Data excerpts

::::

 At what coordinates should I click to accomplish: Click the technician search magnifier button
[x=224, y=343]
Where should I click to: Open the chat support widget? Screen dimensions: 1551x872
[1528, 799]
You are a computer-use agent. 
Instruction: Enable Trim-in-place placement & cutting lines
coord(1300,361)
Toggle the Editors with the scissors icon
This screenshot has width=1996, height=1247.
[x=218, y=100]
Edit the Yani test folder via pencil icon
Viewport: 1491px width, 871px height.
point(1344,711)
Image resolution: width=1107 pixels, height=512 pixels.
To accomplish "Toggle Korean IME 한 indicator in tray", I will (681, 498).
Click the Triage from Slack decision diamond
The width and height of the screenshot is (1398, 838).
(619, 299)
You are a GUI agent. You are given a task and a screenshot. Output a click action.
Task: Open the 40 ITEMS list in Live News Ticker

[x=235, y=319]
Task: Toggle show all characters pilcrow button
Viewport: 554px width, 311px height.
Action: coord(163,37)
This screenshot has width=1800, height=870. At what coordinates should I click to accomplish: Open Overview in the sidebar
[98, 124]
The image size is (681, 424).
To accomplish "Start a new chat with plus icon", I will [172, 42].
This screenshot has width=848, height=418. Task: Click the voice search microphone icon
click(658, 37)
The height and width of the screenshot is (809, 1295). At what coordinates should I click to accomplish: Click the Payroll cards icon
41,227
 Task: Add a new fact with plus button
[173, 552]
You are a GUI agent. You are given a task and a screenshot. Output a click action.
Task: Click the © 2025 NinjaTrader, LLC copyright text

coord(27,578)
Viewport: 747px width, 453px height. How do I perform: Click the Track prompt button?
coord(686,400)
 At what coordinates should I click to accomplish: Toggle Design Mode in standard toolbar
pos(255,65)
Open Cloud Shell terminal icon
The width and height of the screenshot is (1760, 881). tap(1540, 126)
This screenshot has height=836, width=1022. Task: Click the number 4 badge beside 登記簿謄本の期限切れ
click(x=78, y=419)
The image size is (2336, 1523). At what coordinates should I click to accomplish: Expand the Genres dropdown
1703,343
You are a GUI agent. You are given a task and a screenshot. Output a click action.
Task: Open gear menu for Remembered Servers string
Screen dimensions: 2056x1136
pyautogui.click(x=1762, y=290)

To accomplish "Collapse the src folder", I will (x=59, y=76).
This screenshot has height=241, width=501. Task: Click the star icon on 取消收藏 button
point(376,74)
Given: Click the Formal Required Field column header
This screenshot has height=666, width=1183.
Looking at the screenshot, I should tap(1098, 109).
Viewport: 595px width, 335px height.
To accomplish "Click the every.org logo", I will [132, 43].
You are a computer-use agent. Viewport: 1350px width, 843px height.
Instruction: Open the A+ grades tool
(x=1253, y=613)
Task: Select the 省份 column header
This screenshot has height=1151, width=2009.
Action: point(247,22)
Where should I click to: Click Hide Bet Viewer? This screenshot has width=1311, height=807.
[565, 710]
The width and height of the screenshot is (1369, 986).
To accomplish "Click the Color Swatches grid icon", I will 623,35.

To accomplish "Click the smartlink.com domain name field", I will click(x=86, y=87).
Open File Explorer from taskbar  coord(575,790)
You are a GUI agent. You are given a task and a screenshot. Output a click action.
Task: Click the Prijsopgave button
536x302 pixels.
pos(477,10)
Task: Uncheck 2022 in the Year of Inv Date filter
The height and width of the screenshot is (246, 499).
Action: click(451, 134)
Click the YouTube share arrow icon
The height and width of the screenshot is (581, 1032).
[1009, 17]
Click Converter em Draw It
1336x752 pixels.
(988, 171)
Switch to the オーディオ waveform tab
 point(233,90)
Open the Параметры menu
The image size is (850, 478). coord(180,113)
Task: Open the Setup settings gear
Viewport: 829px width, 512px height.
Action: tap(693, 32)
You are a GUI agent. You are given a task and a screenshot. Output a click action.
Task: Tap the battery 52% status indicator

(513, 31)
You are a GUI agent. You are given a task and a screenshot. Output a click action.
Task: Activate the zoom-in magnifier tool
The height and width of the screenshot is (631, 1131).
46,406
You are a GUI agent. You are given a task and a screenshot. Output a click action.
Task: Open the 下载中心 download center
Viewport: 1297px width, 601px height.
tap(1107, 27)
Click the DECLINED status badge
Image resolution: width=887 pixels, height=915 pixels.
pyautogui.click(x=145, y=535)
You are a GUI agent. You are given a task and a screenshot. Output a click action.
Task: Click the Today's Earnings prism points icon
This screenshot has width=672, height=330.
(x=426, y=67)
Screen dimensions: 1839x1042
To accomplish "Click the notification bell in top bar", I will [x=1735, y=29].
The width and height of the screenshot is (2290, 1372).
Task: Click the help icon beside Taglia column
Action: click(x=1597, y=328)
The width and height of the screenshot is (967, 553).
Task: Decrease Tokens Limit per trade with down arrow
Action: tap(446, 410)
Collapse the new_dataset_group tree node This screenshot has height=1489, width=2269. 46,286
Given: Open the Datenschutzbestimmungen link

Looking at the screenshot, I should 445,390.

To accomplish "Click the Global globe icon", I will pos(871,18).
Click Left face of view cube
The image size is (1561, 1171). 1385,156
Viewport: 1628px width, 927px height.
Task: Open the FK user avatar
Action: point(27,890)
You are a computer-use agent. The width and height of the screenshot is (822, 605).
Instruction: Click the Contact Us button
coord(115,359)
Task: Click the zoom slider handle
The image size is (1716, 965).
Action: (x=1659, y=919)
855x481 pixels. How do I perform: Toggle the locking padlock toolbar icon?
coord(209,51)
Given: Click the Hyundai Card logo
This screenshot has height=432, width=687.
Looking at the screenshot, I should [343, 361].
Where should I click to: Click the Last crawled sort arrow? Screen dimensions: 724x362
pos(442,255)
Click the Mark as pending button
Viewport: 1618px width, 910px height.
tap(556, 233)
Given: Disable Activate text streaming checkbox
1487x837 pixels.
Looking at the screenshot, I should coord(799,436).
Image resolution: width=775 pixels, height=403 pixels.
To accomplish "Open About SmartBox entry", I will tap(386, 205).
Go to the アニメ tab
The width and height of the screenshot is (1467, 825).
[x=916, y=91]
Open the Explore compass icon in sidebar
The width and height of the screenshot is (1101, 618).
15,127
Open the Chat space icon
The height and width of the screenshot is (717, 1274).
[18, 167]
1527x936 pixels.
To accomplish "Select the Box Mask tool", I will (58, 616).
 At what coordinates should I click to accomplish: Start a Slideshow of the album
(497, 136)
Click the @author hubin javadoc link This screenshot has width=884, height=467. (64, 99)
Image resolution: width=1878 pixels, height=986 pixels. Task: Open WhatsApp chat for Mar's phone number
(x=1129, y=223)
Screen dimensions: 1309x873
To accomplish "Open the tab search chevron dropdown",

::::

#### BRIEF:
Every line holding the word "Activate" should be copied out of the records above.

#### RESPONSE AREA:
Task: Activate the zoom-in magnifier tool
Given: Disable Activate text streaming checkbox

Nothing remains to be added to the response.